Sinning was looking forward to the cake and cookies for the birthday celebration later. She said she really likes games and math in school. Sinning also said she liked reading, and liked all of the books offered in the kids’ library.

Another student, Isaac Vue, 5, is one of the more avid readers in the program. He enjoys building with Legos and was working on a new creation Monday while playing with WSU students Olivia Hermans and Heather Noel.

“I just like that this is a place for kids to go,” Noel said. “When mom and dad are working, this is a place for kids to learn and be safe.”

Winona resident Rhonda Blass has volunteered time with the Kids First program for much of its life. All of the grandmother’s grandkids are either graduates or still in the after school program.

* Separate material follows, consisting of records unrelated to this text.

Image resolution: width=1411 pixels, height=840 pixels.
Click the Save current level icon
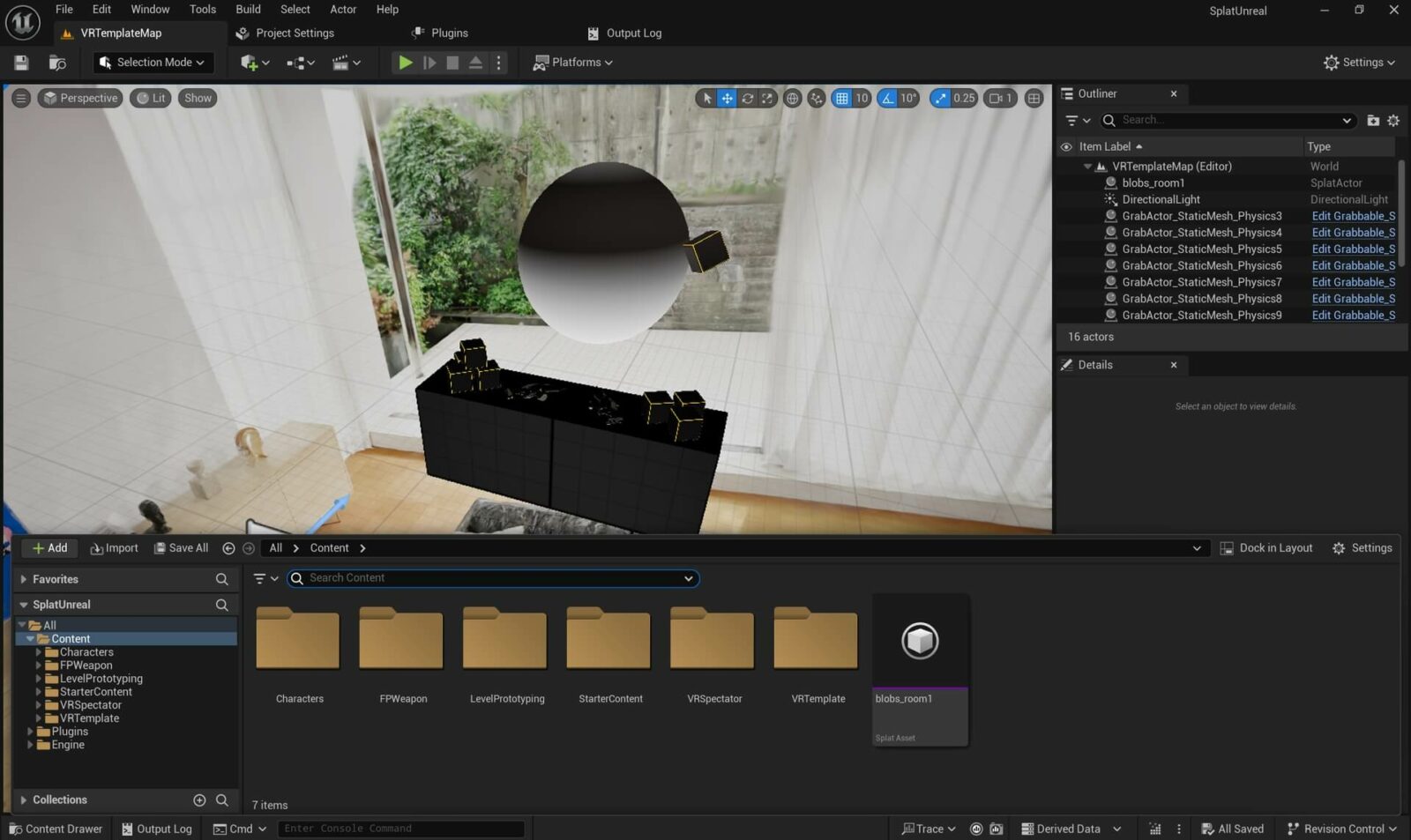[21, 63]
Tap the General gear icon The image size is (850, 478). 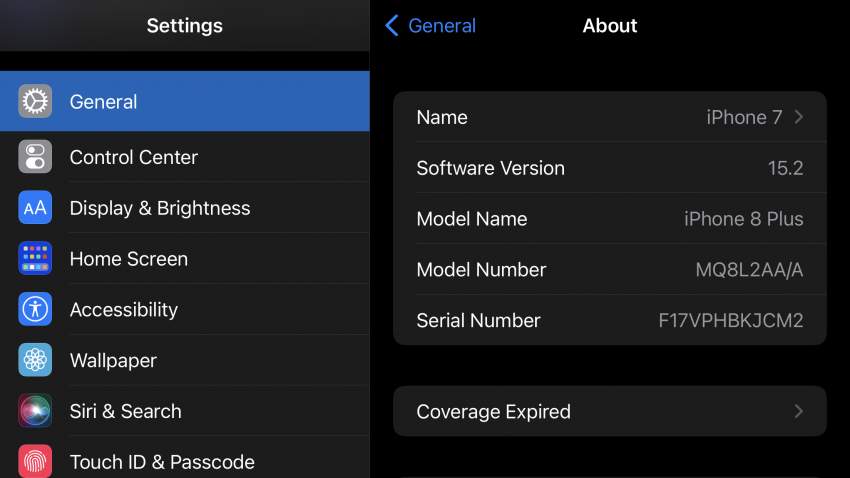point(35,101)
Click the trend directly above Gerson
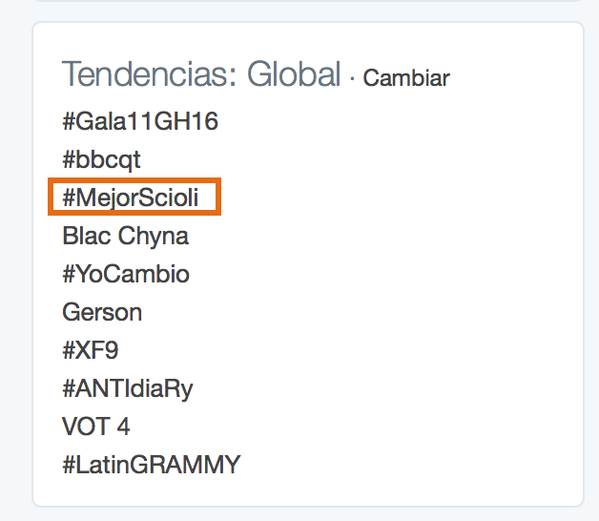 pyautogui.click(x=126, y=274)
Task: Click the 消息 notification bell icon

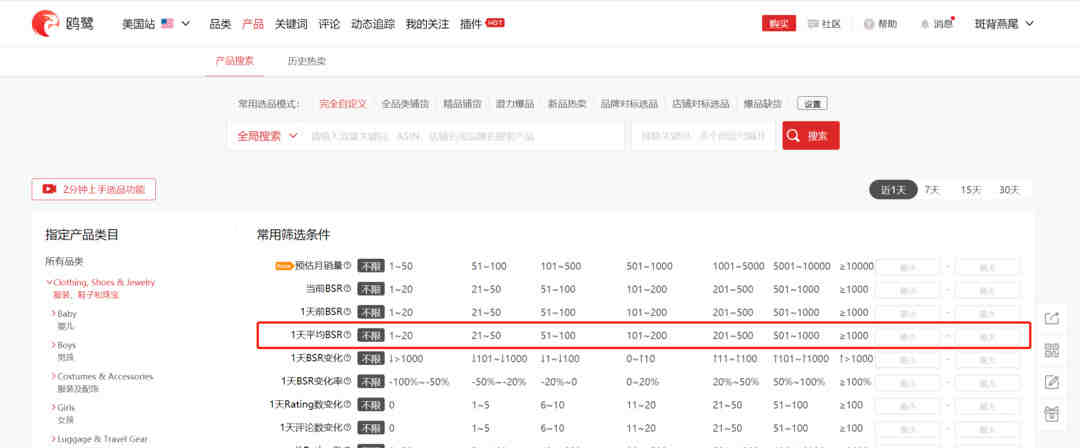Action: 924,24
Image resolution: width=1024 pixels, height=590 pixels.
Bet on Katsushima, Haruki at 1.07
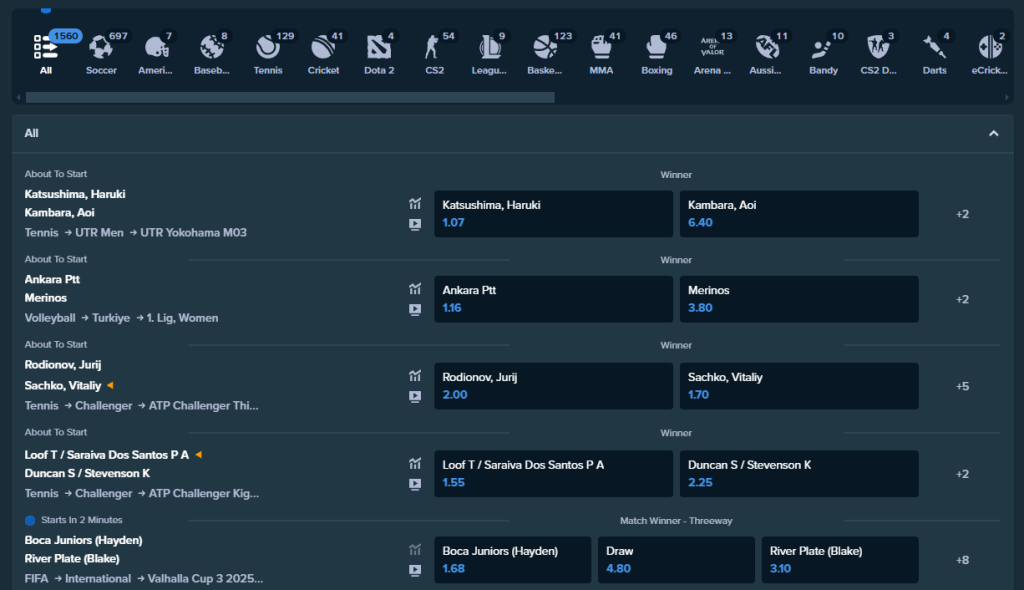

Without the program and the people who make it work, Blass said some children in the neighborhood wouldn’t have anywhere to go to be supervised after school. Eight of Blass’ grandkids have gone on to college, she said, a fact she attributed to being in Winona and having access to a program like Kids First.

“The kids do some marvelous things here,” Blass said. “This program is a fantastic thing for all the parents and all the kids.

“They get to find out they had talents they never knew they had.”